The question you might be asking now, though, is how you know where to serve? Lots of folks get paralyzed by that one. Well, to a certain extent, that’s mostly between you and God, but that’s also where the rest of the church can come into play as well. With you and God, think through several different questions to help get a sense of the ministry He’s designed you to pursue in your current season. What gifts has God given you? (I have resources to help you answer this question.) What life experiences have you had that not everyone else around you has experienced? What talents and abilities has God allowed you to develop thus far in life? What are your real passions in life? What is it that gets your heart beating a little faster and that you just can’t get out of your mind? The other factor is what the other members of the body see in you.
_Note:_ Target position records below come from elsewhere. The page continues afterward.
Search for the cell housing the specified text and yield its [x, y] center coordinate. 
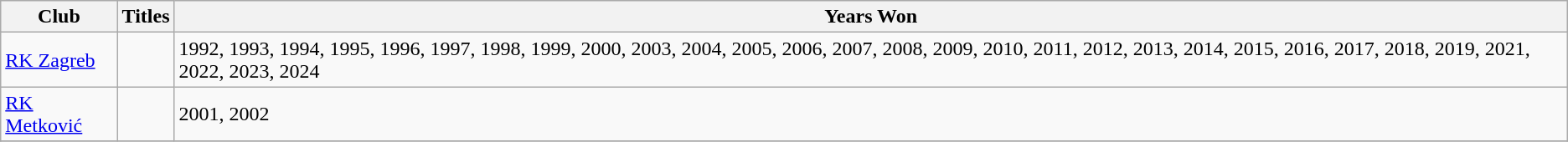
Titles [146, 17]
RK Metković [59, 114]
2001, 2002 [871, 114]
RK Zagreb [59, 60]
Club [59, 17]
Years Won [871, 17]
Search for the cell housing the specified text and yield its [x, y] center coordinate. 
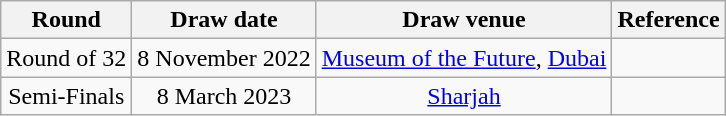
Draw date [224, 20]
Museum of the Future, Dubai [464, 58]
Round of 32 [66, 58]
Round [66, 20]
8 November 2022 [224, 58]
Draw venue [464, 20]
Reference [668, 20]
8 March 2023 [224, 96]
Semi-Finals [66, 96]
Sharjah [464, 96]
Pinpoint the cell where the given text exists, returning its [x, y] midpoint coordinate. 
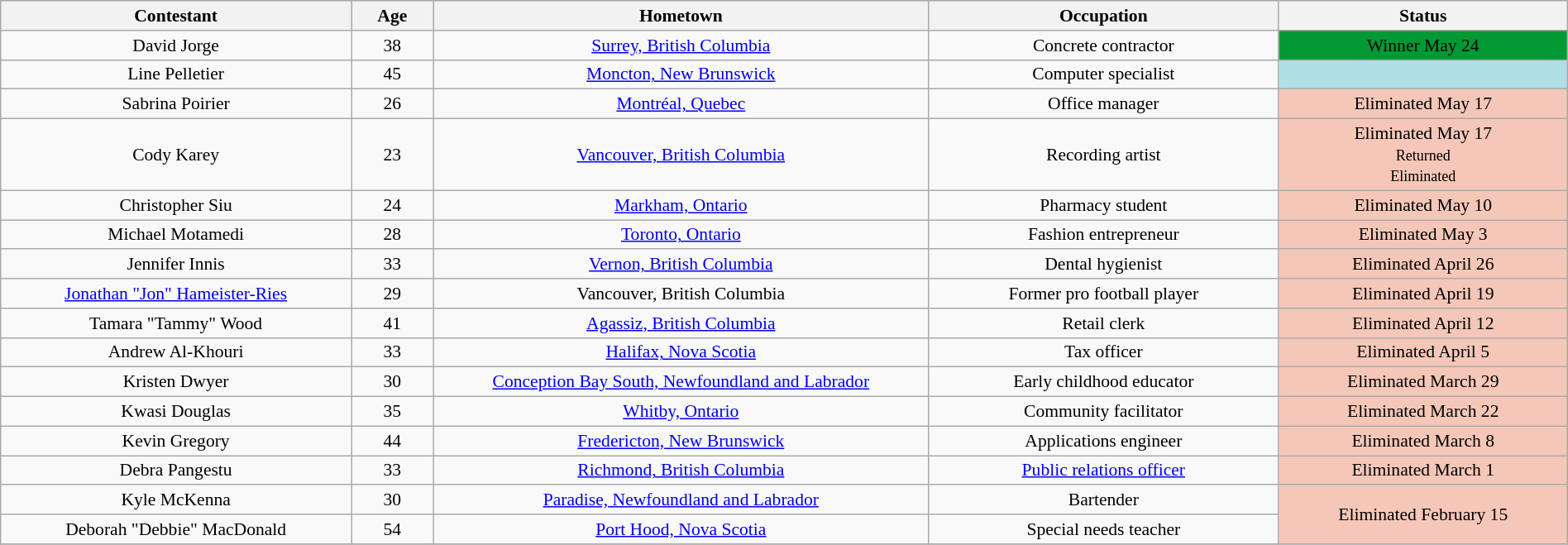
Winner May 24 [1422, 45]
Age [392, 16]
Cody Karey [176, 155]
Kwasi Douglas [176, 412]
38 [392, 45]
Kevin Gregory [176, 441]
Eliminated May 17 [1422, 104]
Computer specialist [1103, 74]
Concrete contractor [1103, 45]
Paradise, Newfoundland and Labrador [681, 500]
Kyle McKenna [176, 500]
Port Hood, Nova Scotia [681, 529]
Montréal, Quebec [681, 104]
Kristen Dwyer [176, 382]
Jennifer Innis [176, 265]
54 [392, 529]
Toronto, Ontario [681, 235]
Eliminated March 22 [1422, 412]
Debra Pangestu [176, 471]
Eliminated March 1 [1422, 471]
44 [392, 441]
Contestant [176, 16]
Recording artist [1103, 155]
Eliminated May 17Returned Eliminated [1422, 155]
Whitby, Ontario [681, 412]
Eliminated April 19 [1422, 294]
Halifax, Nova Scotia [681, 352]
Markham, Ontario [681, 205]
Office manager [1103, 104]
Early childhood educator [1103, 382]
Occupation [1103, 16]
Michael Motamedi [176, 235]
28 [392, 235]
Agassiz, British Columbia [681, 323]
Eliminated February 15 [1422, 514]
David Jorge [176, 45]
Richmond, British Columbia [681, 471]
23 [392, 155]
Public relations officer [1103, 471]
Pharmacy student [1103, 205]
Eliminated March 8 [1422, 441]
Surrey, British Columbia [681, 45]
24 [392, 205]
Status [1422, 16]
Conception Bay South, Newfoundland and Labrador [681, 382]
Bartender [1103, 500]
Fredericton, New Brunswick [681, 441]
45 [392, 74]
35 [392, 412]
Sabrina Poirier [176, 104]
Eliminated May 10 [1422, 205]
29 [392, 294]
Christopher Siu [176, 205]
Line Pelletier [176, 74]
Eliminated March 29 [1422, 382]
Vernon, British Columbia [681, 265]
Community facilitator [1103, 412]
Former pro football player [1103, 294]
Eliminated April 12 [1422, 323]
Fashion entrepreneur [1103, 235]
Hometown [681, 16]
Tax officer [1103, 352]
Jonathan "Jon" Hameister-Ries [176, 294]
Moncton, New Brunswick [681, 74]
Dental hygienist [1103, 265]
Special needs teacher [1103, 529]
41 [392, 323]
Applications engineer [1103, 441]
Andrew Al-Khouri [176, 352]
Eliminated April 26 [1422, 265]
Retail clerk [1103, 323]
Eliminated May 3 [1422, 235]
Tamara "Tammy" Wood [176, 323]
Deborah "Debbie" MacDonald [176, 529]
Eliminated April 5 [1422, 352]
26 [392, 104]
Ask a fellow member: What do you see as a place where I could be really effective? (And if you don’t know anyone well enough that you think they could give you a good answer, that’s a sign that it’s time to engage more fully and intentionally with the community so that you can build those relationships stronger.) When you start to get answers to all of those questions, the intersection of those answers will likely be the place God has designed you to serve for the present season. That place may change over time, but when you are well-connected to the body, God will make that clear as you need to know it. There’s one more thing here too. If you put all that together and come up with the area where you are built to serve and we don’t have anything going on in that area here, we’ll start it. And you can help lead it. Serving in and serving out is an essential part of what makes a church, a church. Let’s commit to doing all of this together for the benefit of the body and the expansion of God’s kingdom.